Placement of torsion tracking marks

Placement of torsion tracking marks

Ocular torsion changes were measured by tracking the position of small spots of titanium dioxide (TiO₂) paste dots (~300 μm) applied to ventral and/or temporal locations on the cornea as described in van Alphen et al., 2010. The location of the TiO2 spots on the cornea were then incorporated into the eye model, and used to quantify ocular torsion as described in the Methods subsection “Pupil position and pupil torsion tracking”. 

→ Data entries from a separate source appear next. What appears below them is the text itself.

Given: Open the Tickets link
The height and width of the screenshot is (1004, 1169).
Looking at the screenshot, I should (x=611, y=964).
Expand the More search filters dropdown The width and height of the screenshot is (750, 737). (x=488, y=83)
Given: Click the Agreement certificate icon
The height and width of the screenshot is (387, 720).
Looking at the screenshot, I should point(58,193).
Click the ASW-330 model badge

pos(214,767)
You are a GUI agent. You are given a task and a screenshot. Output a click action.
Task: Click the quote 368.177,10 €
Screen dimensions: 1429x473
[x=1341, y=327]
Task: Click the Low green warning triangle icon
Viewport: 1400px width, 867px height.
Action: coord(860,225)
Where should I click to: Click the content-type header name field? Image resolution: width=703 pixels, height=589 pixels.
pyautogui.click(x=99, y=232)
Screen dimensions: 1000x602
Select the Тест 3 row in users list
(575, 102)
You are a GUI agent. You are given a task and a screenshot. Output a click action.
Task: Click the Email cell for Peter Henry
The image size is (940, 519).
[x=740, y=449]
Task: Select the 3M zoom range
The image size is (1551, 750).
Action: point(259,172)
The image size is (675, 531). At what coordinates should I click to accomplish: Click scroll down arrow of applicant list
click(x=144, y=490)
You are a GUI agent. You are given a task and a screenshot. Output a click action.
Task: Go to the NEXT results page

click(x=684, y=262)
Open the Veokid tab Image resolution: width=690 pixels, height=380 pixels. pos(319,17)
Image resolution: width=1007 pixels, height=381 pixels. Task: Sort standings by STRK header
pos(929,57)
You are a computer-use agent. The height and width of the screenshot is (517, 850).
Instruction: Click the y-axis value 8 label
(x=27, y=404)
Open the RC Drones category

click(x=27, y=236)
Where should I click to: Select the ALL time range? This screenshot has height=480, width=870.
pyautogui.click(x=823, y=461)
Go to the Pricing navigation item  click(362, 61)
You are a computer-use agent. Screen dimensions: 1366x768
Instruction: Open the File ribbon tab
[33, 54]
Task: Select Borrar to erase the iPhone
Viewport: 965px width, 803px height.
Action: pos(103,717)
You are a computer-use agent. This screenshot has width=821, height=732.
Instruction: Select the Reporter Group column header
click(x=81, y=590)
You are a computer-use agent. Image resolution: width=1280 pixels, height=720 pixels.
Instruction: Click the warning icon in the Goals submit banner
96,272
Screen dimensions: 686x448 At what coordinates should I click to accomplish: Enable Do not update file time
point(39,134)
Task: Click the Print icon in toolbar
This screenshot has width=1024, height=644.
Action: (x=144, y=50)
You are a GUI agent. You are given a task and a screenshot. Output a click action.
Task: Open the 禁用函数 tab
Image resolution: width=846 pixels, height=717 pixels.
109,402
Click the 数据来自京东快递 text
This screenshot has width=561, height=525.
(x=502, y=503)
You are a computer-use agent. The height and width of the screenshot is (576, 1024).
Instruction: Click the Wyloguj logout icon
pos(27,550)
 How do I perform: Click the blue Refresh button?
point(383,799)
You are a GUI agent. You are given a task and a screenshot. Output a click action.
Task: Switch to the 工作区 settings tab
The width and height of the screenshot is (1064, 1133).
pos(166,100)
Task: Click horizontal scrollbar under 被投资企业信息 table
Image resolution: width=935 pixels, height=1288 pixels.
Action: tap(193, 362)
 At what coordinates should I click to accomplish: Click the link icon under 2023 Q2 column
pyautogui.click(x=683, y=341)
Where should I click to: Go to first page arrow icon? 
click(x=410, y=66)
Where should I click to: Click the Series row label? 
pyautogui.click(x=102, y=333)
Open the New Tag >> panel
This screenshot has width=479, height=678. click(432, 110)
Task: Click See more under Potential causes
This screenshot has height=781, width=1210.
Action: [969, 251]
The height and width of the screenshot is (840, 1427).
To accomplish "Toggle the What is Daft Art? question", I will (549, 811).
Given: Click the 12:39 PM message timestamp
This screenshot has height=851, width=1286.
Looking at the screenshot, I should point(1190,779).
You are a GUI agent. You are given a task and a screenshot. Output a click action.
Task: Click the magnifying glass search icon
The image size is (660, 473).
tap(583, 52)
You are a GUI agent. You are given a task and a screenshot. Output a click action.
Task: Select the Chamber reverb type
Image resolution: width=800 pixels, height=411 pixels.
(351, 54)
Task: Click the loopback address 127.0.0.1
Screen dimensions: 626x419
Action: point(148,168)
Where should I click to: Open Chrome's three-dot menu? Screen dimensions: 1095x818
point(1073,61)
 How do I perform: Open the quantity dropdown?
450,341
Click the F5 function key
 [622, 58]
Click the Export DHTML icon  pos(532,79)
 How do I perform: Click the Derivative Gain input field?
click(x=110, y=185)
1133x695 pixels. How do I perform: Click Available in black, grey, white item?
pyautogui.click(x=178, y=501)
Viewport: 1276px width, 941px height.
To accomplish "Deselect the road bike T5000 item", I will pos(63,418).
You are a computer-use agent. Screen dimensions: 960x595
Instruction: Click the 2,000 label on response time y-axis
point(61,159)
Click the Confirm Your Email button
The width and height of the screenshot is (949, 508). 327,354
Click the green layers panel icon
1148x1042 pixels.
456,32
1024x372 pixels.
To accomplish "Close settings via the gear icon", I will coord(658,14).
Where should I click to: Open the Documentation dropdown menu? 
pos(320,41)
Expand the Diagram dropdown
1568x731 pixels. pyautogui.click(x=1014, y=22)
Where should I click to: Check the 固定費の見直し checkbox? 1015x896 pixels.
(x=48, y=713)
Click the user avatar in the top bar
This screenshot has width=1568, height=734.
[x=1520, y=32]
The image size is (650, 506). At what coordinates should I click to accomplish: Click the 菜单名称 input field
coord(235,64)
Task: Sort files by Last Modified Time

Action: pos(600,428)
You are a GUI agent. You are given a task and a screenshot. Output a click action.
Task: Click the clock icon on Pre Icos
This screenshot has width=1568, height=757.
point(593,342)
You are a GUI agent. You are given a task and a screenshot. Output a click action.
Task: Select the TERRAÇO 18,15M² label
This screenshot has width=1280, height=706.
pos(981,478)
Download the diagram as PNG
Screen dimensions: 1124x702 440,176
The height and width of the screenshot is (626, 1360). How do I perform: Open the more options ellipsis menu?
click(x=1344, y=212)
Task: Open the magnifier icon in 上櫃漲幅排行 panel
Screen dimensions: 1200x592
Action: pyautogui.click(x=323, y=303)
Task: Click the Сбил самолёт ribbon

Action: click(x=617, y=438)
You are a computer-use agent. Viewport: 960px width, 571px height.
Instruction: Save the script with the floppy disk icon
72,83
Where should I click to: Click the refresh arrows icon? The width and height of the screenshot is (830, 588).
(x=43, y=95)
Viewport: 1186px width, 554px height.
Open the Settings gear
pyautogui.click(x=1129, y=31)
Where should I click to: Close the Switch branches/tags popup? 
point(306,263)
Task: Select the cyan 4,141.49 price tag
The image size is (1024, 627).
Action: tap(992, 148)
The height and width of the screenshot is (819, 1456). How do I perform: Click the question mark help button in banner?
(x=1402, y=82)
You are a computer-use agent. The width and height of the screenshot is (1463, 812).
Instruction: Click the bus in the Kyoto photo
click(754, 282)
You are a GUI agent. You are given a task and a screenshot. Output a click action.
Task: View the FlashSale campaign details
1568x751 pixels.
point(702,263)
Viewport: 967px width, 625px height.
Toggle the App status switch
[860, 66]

1. Application of the TiO₂ spots was performed with the animal anesthetized with isoflurane (induction: 5% isoflurane, maintenance: 0.5–1.0% isoflurane in air, total time anesthetized 5-10mins). The animal was placed in lateral recumbency, and a small nasal nose mask was used to provide easy access to the eyes while maintaining depth of anesthesia. Respiration rate and depth of anesthesia was monitored throughout the procedure.
2. Anesthesia depth was adjusted so that the eyeball did not rotate in the orbit, and come into contact with the tear film at the eyelid margins, during the period from TiO₂ spot application until the point at which the spot had dried. 
3. The TiO₂ paste consisted of TiO₂ powder (Kronos Titan GmBH, Leverkusen, Germany) mixed with a small quantity of sterile artificial cerebrospinal fluid (ACSF) solution with the following composition (in mM): 135 NaCl, 5.4 KCl, 1.8 CaCl2, 1 MgCl2, 5 HEPES, pH balanced to 7.2 (300 mOsm/l). 
4. The TiO₂ paste was prepared immediately prior to application in a watch glass, in a 1:1 ratio of powder to diluent (250mg TiO₂ powder to 250 microlitres ACSF). The consistency and adherence of the paste was checked by wiping a small amount on the rim of the watch glass using a spatula (the paste had a meringue-like consistency). 
5. Immediately prior to application of the TiO₂ spot, the corneal region onto which the spot was to be placed was dried using a small ophthalmic cellulose sponge point (Sugi, Kettenbach GmbH & Co. KG, Eschenburg, Germany). When necessary the eyelids were taped open during the application process, using 1.25 cm surgical tape (3M Blenderm surgical tape, 3M Health Care, Neuss, Germany). If present, excess any excess tear film at the eyelid margins was removed using the sponge points. 
6. The small TiO₂ spot was applied using a rounded tipped carbon fibre needle. The end of the tip was loaded with the TiO₂ paste, so that only the point of the needle was covered with paste, and the TiO₂ was applied to form a small circular spot on the cornea. After allowing the spot to dry, a second or third spot was applied directly on top of the first spot and also allowed to dry, creating a single smooth surfaced TiO₂ spot. Care was taken not to create a tall conical spot on the eye, as these had a tendency to come unstuck from the cornea when eyelids closed or the animal groomed itself. 
7. After the spot had dried, the eyelids were manually closed and opened again to check the adherence of the TiO₂ spot to the corneal surface. The animal was then rolled over onto the opposite side, and the process was repeated on the second eye. 
8. Before the end of the procedure the spots in both eyes were rechecked, and if necessary additional TiO₂ paste was re-applied before allowing the animal to recover. 
9. Following application of TiO₂ spots, mice were allowed to recover for >45 min prior to a cricket hunt. 
10. The presence of the TiO₂ marks did not significantly change the animal’s cricket hunting performance as assessed by the average time taken to capture crickets (Figure 7C).

van Alphen B, Winkelman BHJ, Frens MA (2010) Three-Dimensional optokinetic eye movements in the C57BL/6J mouse Investigative Opthalmology & Visual Science 51:623–630.